Each image should be skipped while the records are restated word for word.

*** Opening Available records ***

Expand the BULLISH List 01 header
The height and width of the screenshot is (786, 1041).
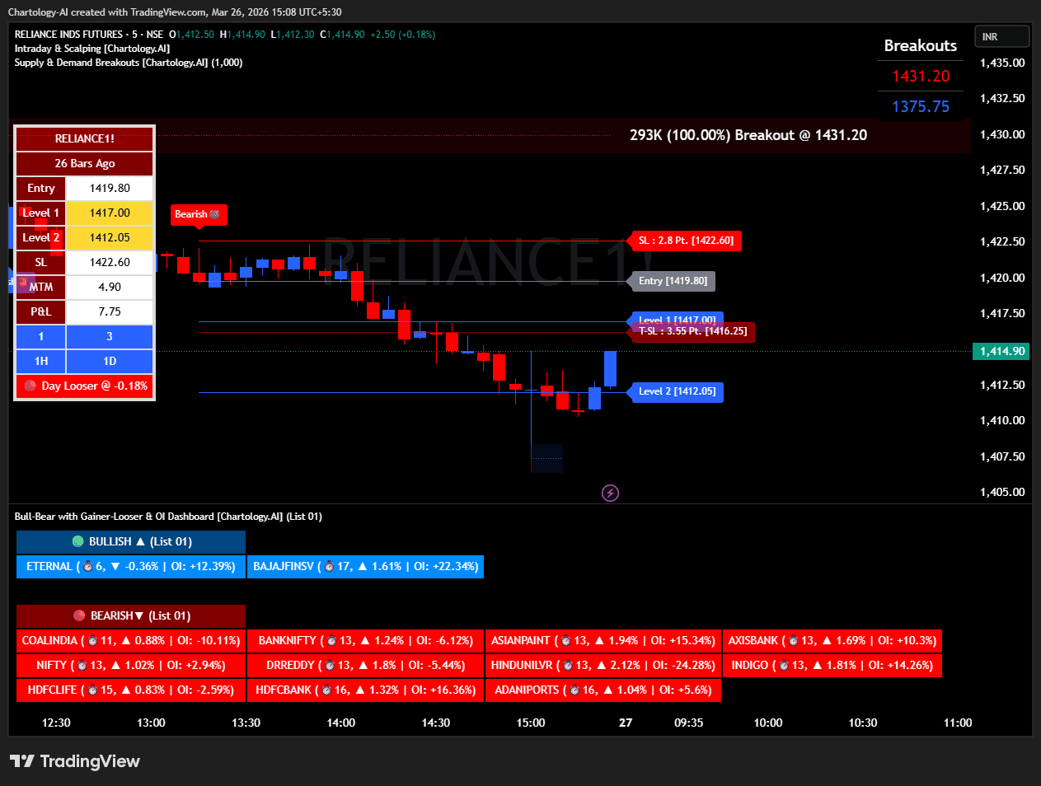131,541
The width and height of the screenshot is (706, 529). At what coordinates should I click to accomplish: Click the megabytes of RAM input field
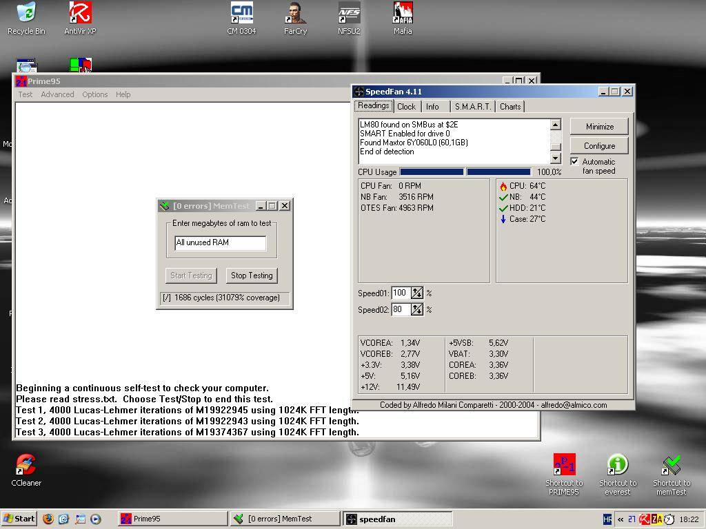220,242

*** Closing Available records ***

(The answer)
Expand the BULLISH List 01 header
The height and width of the screenshot is (786, 1041).
131,541
The width and height of the screenshot is (706, 529). At what coordinates should I click to accomplish: Click the megabytes of RAM input field
220,242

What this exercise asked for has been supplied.